Public Supports Poland’s Nuclear Programme, Poll Shows

11.01.2017 - NucNet News
An opinion poll has shown that 61% of Poles support the country’s plans to build a nuclear power station, while 68% see it as a way to boost Poland’s energy security and combat climate change, a statement on the Polish energy ministry website said on 10 January 2017. According to the ministry, public support for the Polish nuclear project was at 51% in 2015 when the last public survey was carried out. The latest poll found that about one third of those who support the new build plans are “strongly in favour”, while among opponents, 16% are “strongly against”. The ministry said about 48% of respondents would agree to have a nuclear power station near their residential area. Nearly 80% said the construction of a nuclear station should include the active participation of the state, while 79% said they would approve financial support for the project from the government.

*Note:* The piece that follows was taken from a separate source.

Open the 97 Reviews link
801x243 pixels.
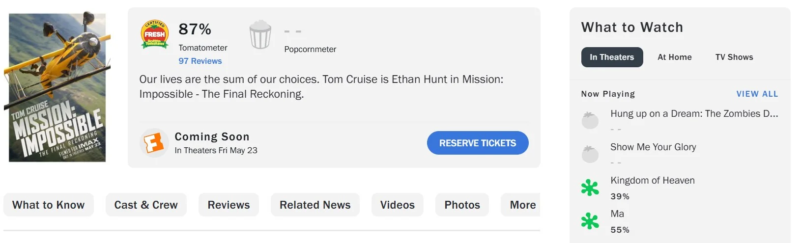click(x=200, y=61)
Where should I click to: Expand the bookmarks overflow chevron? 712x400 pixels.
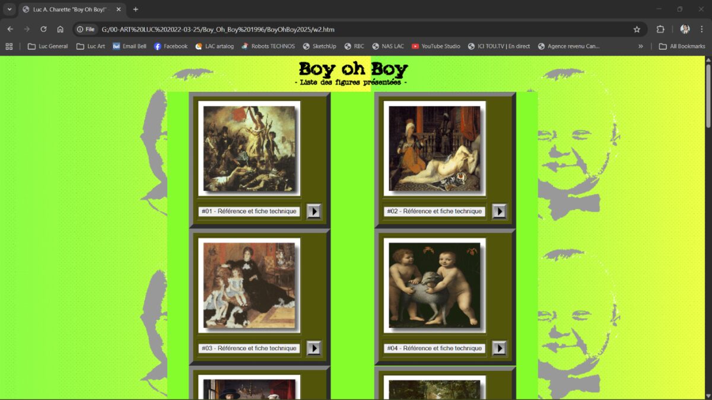640,46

According to earlier reports, Poland intends to build four or five nuclear units with combined output of about 6,000 MW by the mid-2030s.


Japan Emissions Have Increased Following Nuclear Shutdown, Says Report

11.01.2017 - NucNet News
Japan’s energy-derived CO2 emissions increased for four consecutive years, reaching 1,235 megatonnes in the 2013 fiscal year, partly because of the closure of all the country’s nuclear power reactors following the March 2011 Fukushima-Daiichi accident, the Institute of Energy Economics of Japan (IEEJ) said. With the use of more renewables and the restart of nuclear plants, as well as a fall in demand, energy-derived CO2 emissions fell to 1,190 megatonnes in FY14 and 1,148 megatonnes in FY15. In the latest IEEJ outlook, further reductions are expected, to 1,137 megatonnes in FY16 and 1,105 megatonnes in FY17, which will bring Japan closer to achieving 927 megatonnes of CO2 emissions – 26% less than the FY13 level – the target it had presented internationally for FY30. The IEEJ said five Japanese reactors have been restarted since new regulatory standards were brought in after Fukushima-Daiichi. If a cumulative total of 14 reactors are restarted by the end of FY17, as assumed in a reference scenario, the total generated electricity from nuclear will be 62.9 TWh, down from around 288 TWh in 2010, before Fukushima-Daiichi.

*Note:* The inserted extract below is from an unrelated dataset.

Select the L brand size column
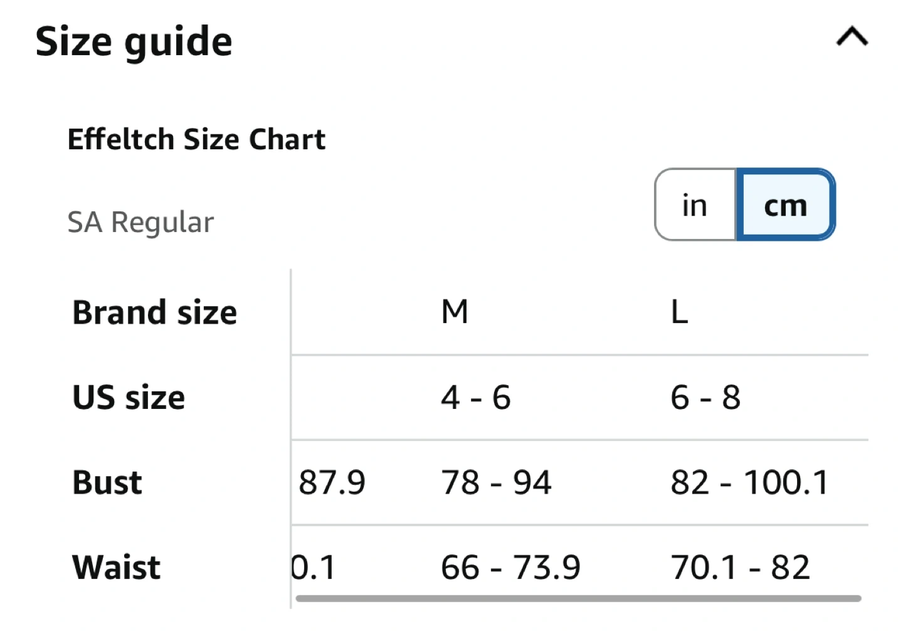903x631 pixels. [679, 312]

Spain’s Nuclear Reactors Lead Electricity Generation With More Than 21%

03.01.2017 - NucNet News

Nuclear generation accounted for 21.38% of Spain's total electricity output in 2016, up from 20.34% in 2015 and more than any other source, according to the nuclear industry group Foronuclear, quoting statistics from grid operator Red Eléctrica de España (REE). Wind accounted for 18.19% of total electricity output and hydro for 14.92%. Foronuclear said net electrical output from Spain’s seven commercial nuclear reactors increased 2.4% in 2016, compared with 2015, to 56.095 TWh. The country’s reactors have a combined generating capacity of 7,865 MW, representing 7.45% of the country's total installed capacity. Foronuclear said the Spanish nuclear park operates on average for 86.31% of the total hours in a year.


Hungary’s Paks-3 Gets Lifetime Extension Licence 

03.01.2017 - NucNet News
Hungary’s Paks-3 nuclear reactor unit has received an extension of its operating licence for 20 years until 31 December 2036, the Hungarian Atomic Energy Authority (HAEA) said. A licence extension application for Paks-3 was submitted by the operator MVM Paksi Atomerőmű (MVM Paks NPP) in December 2015. HAEA said there are no major conditions for the lifetime extension, but MVM must improve monitoring of the unit's spent fuel pool, including the state of the concrete structure, water levels and cooling pipes. There are four Soviet-designed VVER-440 units in commercial operation at Paks, in central Hungary. They began commercial operation between 1983 and 1987 and according to the International Atomic Energy Agency generated 52% of Hungary’s electricity in 2015. Paks-1 and Paks-2 have already received 20-year life extensions and will be in operation until 2032 and 2034 respectively. In December 2016, MVM Paks NPP submitted an application to HAEA for a 20-year lifetime extension for Paks-4 until 31 December 2037.